[Saved entries]
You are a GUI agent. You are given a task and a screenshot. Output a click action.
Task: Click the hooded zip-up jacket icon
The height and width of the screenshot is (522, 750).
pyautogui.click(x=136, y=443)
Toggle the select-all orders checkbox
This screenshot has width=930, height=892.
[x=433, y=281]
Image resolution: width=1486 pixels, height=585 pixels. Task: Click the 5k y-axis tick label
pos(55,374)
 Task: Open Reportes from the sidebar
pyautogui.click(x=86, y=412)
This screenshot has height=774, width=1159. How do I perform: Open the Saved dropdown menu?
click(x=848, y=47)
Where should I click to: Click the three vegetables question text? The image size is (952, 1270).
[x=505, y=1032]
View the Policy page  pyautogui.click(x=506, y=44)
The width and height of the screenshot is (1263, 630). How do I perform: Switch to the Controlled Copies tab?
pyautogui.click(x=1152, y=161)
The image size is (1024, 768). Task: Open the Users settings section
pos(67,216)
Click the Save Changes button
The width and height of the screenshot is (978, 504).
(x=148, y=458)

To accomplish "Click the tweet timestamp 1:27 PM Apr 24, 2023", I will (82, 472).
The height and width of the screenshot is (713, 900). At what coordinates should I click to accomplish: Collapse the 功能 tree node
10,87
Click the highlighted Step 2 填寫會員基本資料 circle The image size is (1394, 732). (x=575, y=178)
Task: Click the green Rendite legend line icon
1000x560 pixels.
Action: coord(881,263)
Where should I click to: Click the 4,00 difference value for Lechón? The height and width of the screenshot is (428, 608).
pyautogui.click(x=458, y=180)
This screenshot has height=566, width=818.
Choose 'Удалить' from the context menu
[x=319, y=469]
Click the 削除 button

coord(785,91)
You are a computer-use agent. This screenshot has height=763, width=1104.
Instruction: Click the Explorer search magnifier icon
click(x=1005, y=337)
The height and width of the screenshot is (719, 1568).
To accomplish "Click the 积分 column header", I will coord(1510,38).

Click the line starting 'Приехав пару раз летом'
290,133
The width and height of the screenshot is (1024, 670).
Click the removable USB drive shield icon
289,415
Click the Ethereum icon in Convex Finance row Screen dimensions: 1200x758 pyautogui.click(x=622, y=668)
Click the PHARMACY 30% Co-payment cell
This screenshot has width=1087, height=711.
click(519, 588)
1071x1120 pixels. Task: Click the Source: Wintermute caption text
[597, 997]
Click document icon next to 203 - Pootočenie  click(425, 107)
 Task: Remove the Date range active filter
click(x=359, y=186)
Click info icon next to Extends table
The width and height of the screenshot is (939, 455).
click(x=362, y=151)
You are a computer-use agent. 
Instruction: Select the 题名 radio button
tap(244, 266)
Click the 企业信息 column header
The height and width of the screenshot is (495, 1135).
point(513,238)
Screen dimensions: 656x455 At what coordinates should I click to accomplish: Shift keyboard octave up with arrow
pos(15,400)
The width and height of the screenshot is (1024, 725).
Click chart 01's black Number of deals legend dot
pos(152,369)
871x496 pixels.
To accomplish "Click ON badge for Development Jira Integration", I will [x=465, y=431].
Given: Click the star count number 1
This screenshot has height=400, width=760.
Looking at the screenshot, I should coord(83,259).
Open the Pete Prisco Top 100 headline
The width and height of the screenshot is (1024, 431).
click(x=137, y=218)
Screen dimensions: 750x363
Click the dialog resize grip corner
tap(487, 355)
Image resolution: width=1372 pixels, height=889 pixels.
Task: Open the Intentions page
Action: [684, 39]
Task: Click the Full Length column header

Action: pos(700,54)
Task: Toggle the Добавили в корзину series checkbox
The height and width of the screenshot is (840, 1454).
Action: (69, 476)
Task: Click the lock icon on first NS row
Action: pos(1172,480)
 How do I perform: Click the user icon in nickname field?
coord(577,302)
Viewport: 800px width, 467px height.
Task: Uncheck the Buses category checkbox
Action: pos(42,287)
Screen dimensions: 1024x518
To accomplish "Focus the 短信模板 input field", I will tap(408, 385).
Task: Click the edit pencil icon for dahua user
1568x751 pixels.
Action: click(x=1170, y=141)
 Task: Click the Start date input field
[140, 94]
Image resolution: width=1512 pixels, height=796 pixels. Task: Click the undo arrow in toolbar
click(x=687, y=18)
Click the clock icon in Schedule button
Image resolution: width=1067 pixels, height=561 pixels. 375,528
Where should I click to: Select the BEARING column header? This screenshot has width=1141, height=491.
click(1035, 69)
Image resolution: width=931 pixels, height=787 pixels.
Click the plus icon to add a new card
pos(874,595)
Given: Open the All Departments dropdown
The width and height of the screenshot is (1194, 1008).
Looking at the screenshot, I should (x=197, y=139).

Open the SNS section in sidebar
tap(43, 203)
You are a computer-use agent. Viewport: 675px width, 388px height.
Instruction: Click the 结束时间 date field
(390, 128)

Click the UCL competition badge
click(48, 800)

### What you need to do
Copy out each line of the data above, exactly, if it lies between the line holding "Task: Remove the Date range active filter" and the line holding "Task: Toggle the", inclusive; copy no other line.

### Exercise result
 Task: Remove the Date range active filter
click(x=359, y=186)
Click info icon next to Extends table
The width and height of the screenshot is (939, 455).
click(x=362, y=151)
You are a computer-use agent. 
Instruction: Select the 题名 radio button
tap(244, 266)
Click the 企业信息 column header
The height and width of the screenshot is (495, 1135).
point(513,238)
Screen dimensions: 656x455 At what coordinates should I click to accomplish: Shift keyboard octave up with arrow
pos(15,400)
The width and height of the screenshot is (1024, 725).
Click chart 01's black Number of deals legend dot
pos(152,369)
871x496 pixels.
To accomplish "Click ON badge for Development Jira Integration", I will [x=465, y=431].
Given: Click the star count number 1
This screenshot has height=400, width=760.
Looking at the screenshot, I should coord(83,259).
Open the Pete Prisco Top 100 headline
The width and height of the screenshot is (1024, 431).
click(x=137, y=218)
Screen dimensions: 750x363
Click the dialog resize grip corner
tap(487, 355)
Image resolution: width=1372 pixels, height=889 pixels.
Task: Open the Intentions page
Action: [684, 39]
Task: Click the Full Length column header

Action: pos(700,54)
Task: Toggle the Добавили в корзину series checkbox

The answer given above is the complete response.